Chicago | Reuters — Chicago Mercantile Exchange live cattle contracts settled lower following Friday’s volatile session, stirred by funds that sold February and bought deferred contracts in accordance with the Standard + Poor’s Goldman Sachs Commodity Index (S+PGSCI), said traders.

Friday was the first of five days of the S+PGSCI “roll” process.

Simultaneously, some index funds bought CME livestock contracts as part of their annual rebalancing of commodity holdings.

February live cattle closed 0.65 cent/lb. lower at 132.875 cents, and April ended down 0.475 cent, to 133.825 cents (all figures US$).

Expectations that upward-trending wholesale beef values might soon top out, and uncertainty regarding prices for unsold cash cattle, kept investors on the defensive.

So far, market-ready (cash) cattle in Nebraska sold at $132 to $133/cwt, down $1 to $3 from last week there, according to feedlot sources.
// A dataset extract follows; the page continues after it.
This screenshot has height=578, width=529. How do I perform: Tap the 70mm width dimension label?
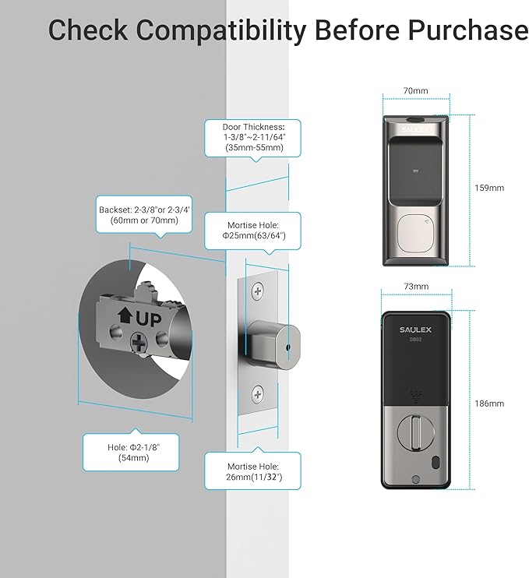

They said Kansas and Texas cash bids stood at $133 against $138-$140 asking prices.

Friday morning’s wholesale choice beef price was up 64 cents/cwt from Thursday, to $231.23. Select cuts rose 70 cents, to $224.59, based on U.S. Department of Agriculture data.

“I’m sitting on my hands after getting whipsawed by so many market issues, including the slowdown in China’s economy that’s still hanging over the stock market,” a trader said.

Fund liquidation, firm corn prices and weak live cattle future’s sank CME feeder cattle contracts. January closed 4.4 cents lower at 159.425 cents.

Hogs settle generally weak

Most CME lean hog months ended moderately lower on Friday.

Traders sold deferred contracts and bought February with the view that wintry weather in parts of the Midwest might slow the movement of animals to market.

Spot February finished up 0.3 cent/lb., to 59.85 cents, April ended 0.375 cent lower at 65.225 cents and May closed down 0.225 cent, to 73.1.

Packers in Iowa/Minnesota on Friday morning paid $50.79 for hogs, down 50 cents from Thursday in light volume.

Meanwhile, wholesalers bought pork at $70.77, 99 cents higher than on Thursday, driven by increased costs for all categories, based on USDA data.

Compelled by their still highly profitable margins, packers may raise cash bids early next week especially if weather becomes an issue, a trader said.

He said supermarkets are eying cheaper pork as “wholesale beef prices itself out of the market.”

Theopolis Waters reports on livestock markets for Reuters from Chicago.